==== Source material

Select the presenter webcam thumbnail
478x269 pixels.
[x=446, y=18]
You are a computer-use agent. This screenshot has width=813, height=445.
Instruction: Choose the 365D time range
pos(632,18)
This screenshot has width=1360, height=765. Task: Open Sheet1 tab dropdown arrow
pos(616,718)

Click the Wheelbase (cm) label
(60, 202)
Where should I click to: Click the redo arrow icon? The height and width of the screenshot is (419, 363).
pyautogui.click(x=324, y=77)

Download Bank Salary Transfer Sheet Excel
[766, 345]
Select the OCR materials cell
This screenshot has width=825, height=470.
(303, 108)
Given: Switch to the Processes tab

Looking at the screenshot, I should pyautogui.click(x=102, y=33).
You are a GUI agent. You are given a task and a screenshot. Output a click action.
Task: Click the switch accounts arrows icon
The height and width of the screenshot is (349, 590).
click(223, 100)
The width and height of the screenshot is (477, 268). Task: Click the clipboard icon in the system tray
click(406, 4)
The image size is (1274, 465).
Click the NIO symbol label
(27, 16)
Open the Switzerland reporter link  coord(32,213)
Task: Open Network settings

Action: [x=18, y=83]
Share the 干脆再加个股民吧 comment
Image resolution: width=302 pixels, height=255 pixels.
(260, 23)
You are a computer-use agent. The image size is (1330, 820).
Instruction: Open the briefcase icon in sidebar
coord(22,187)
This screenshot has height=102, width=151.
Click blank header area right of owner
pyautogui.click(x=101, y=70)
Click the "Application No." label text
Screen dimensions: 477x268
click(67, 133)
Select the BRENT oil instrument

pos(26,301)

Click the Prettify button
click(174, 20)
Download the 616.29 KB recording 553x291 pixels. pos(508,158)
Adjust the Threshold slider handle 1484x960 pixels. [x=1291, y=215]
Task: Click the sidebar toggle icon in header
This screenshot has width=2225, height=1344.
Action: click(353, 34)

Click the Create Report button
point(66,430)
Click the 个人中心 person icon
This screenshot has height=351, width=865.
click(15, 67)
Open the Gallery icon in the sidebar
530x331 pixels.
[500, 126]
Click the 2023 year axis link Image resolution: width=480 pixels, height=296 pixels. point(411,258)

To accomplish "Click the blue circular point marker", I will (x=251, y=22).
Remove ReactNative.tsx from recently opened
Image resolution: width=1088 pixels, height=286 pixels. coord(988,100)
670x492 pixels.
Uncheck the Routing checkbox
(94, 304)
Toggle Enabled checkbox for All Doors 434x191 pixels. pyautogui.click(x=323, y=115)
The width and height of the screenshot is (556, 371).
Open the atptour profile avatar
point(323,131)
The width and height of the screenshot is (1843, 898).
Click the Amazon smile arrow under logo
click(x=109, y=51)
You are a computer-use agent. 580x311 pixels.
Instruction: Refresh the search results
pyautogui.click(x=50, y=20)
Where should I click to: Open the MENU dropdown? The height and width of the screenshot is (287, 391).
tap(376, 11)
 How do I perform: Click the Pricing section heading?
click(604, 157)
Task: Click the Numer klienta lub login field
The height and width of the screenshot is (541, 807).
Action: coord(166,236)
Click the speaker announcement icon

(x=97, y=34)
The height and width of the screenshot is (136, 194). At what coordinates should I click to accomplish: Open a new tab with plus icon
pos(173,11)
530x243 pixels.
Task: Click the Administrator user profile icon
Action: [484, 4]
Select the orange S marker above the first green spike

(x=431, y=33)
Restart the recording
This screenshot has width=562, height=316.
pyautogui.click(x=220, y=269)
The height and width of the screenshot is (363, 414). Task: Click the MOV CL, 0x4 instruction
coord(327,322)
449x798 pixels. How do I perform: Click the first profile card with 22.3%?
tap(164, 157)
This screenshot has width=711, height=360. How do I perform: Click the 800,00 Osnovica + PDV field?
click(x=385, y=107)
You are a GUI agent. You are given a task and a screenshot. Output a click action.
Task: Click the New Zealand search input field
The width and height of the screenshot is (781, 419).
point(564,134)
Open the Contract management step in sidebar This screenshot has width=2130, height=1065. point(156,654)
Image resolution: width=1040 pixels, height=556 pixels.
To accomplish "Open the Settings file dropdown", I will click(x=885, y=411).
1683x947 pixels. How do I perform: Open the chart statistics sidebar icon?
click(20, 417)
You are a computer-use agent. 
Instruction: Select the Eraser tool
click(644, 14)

========

Copy the lines of the material verbatim, starting at the line containing "Given: Switch to the Processes tab" and ending at the line containing "click(174, 20)", with both of those lines included.

Given: Switch to the Processes tab

Looking at the screenshot, I should pyautogui.click(x=102, y=33).
You are a GUI agent. You are given a task and a screenshot. Output a click action.
Task: Click the switch accounts arrows icon
The height and width of the screenshot is (349, 590).
click(223, 100)
The width and height of the screenshot is (477, 268). Task: Click the clipboard icon in the system tray
click(406, 4)
The image size is (1274, 465).
Click the NIO symbol label
(27, 16)
Open the Switzerland reporter link  coord(32,213)
Task: Open Network settings

Action: [x=18, y=83]
Share the 干脆再加个股民吧 comment
Image resolution: width=302 pixels, height=255 pixels.
(260, 23)
You are a computer-use agent. The image size is (1330, 820).
Instruction: Open the briefcase icon in sidebar
coord(22,187)
This screenshot has height=102, width=151.
Click blank header area right of owner
pyautogui.click(x=101, y=70)
Click the "Application No." label text
Screen dimensions: 477x268
click(67, 133)
Select the BRENT oil instrument

pos(26,301)

Click the Prettify button
click(174, 20)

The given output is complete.